Kalaupun sedang berada di luar negeri, kata Nadia, tetap jalankan protokol kesehatan yang berlaku di negara tersebut ataupun dalam proses perjalanan pulang ke Indonesia. Dari total 68 pasien Omicron, kata Nadia, seluruhnya telah menerima dosis lengkap vaksinasi Covid-19. "Kasus yang ditemukan ini adalah merupakan kasus asimtomatis (tanpa gejala) dan dengan gejala ringan," katanya.

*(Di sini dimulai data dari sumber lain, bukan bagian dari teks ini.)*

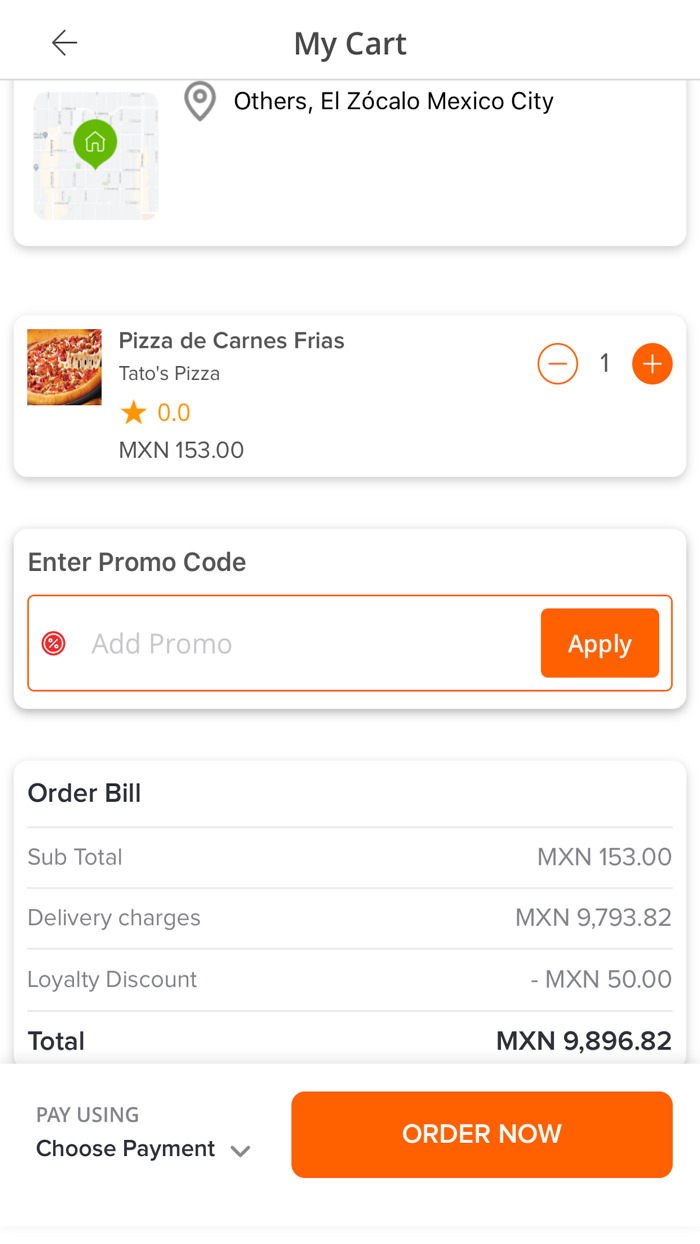Select the Pizza de Carnes Frias item
The image size is (700, 1244).
pyautogui.click(x=231, y=340)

Hasil pelacakan kasus yang dilakukan Kemenkes melaporkan, pasien telah melakukan perjalanan luar negeri dengan didominasi negara asal Turki, Arab Saudi, London dan Amerika Serikat. "Kami mengimbau tentunya dengan melihat pola seperti itu untuk warga negara Indonesia menunda perjalanan ke negara-negara yang kemudian kita identifikasi merupakan kasus yang cukup banyak tertular kasus konfirmasi Omicron," katanya.

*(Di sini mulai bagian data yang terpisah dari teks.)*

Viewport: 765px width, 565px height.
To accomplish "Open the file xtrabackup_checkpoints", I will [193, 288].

Terkait kasus transmisi lokal Omicron, pasien yang berusia 37 tahun itu sempat tinggal di apartemen Green Bay Condo, Pluit Penjaringan, Jakarta Utara. Nadia mengatakan, mulanya dia sempat menolak dievakuasi ke RSPI Sulianti Saroso.

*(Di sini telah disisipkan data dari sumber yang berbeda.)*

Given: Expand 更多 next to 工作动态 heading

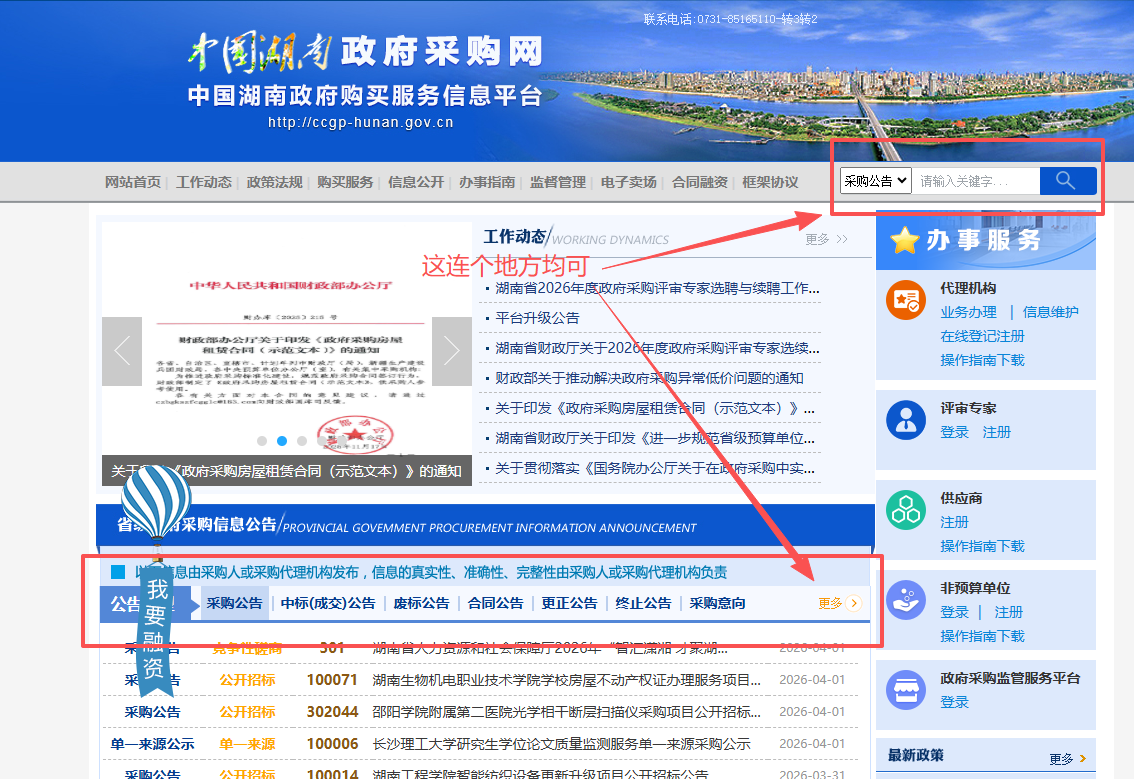Looking at the screenshot, I should tap(826, 239).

Namun, setelah diberi penjelasan dari Dinas Kesehatan DKI Jakarta, pasien akhirnya mau dibawa ke RSPI. " Dinkes DKI berhasil menjelaskan dan memberikan pemahaman kepada yang bersangkutan bahwa penting sekali untuk kita melindungi seluruh masyarakat kita sehingga kerjasama dari yang bersangkutan menjadi penting dalam kita bisa mengatasi masalah (varian Omicron) ini," teramg Nadia.
Pria asal Medan itu akhirnya setuju untuk dibawa ke RSPI Sulianto Saroso. Meskipun saat advokasi atau penjemputan petugas Puskesmas dibantu petugas gabungan dari Polres Metro Jakarta Utara dan Koramil 0502 JU.
Ia mengungkapkan alasan mengapa pasien pertama Omicron transmisi lokal ini harus dibawa ke RSPI Sulianti Saroso meskipun tak bergejala. "Tentunya mengapa kita melakukan perawatan di RSPI Sulianti karena ini merupakan kasus pertama transmisi lokal. Jadi kita ingin memastikan, meminimalisir kemungkinan penularan yang mungkin terjadi," terang Nadia.
Fasilitas di RSPI Sulianti Saroso juga jauh lebih baik untuk menjalani isolasi dibanding Wisma Atlet. Selain itu, tentunya juga agar dapat mempelajari pola-pola klinis dari Omicron yang tertular dengan transmisi lokal ini.
"Pada prinsipnuya, pengendalian infeksi di RS itu akan lebih baik dan akan lebih ketat pengawasannya. Oleh karena itu, kita membawa yang bersangkutan ini ke RS Sulianti. Tidak melakukan isolasi atau karantina di Wisma Atlet," terang Nadia.
Pria tersebut tidak memiliki riwayat perjalanan luar negeri dalam beberapa bulan terakhir. Bahkan tidak berkontak dengan pelaku perjalanan luar negeri.
Pakar Epidemiologi dari Universitas Griffith Australia Dicky Budiman menanggapi terkait adanya satu kasus varian Omicron transmisi lokal di DKI Jakarta. Menurutnya, hal ini terjadi karena tracing, tracking dan treatment (3T) tidak kuat serta pengawasan karantina yang kurang.
"Semua ini perkara waktu ya, ketika itu terjadi sebenarnya itu fenomena puncak gunung es. Whole Genome Sequencing (WGS) perlu ditingkatkan, karena kalau tidak kasus Omicron akan semakin banyak," katanya saat dihubungi Republika, Rabu (29/12).
Kemudian, ia menjelaskan saat ini pemeriksaan menggunakan metode Whole Genome Sequencing (WGS) untuk mendeteksi varian Omicron di Indonesia sangat kurang. Terutama terhadap warga negara yang melakukan perjalanan luar negeri.
"Sarannya tetap sama 3T, 5M, vaksinasi dan penguatan perbatasan negara dan antar wilayah dengan payung PPKM. Namun, kualitas dan kuantitasnya harus ditingkatkan," kata dia.
Ia mencontohkan seperti tes PCR harus dilakukan sebelum kedatangan ke Indonesia sebaiknya 1x24 jam sebelum keberangkatan. Total tiga tes PCR saat isolasi karantina terpusat di pintu masuk. Di luar tes PCR saat kedatangan.
Selain itu, masker harus berkualitas tinggi N95 atau KN95 terutama untuk pelayan publik dan pelaku perjalanan dan orang berisiko. Lalu, pemantauan aktivitas selama 14 hari pasca karantina selesai pun perlu dilakukan oleh pemerintah.
"Pengabaian dalam pengendalian Delta dan Omicron berpotensi melahirkan varian rekombinan. Maka, pemerintah harus agresif dalam menghadapi varian-varian baru Covid-19," kata dia.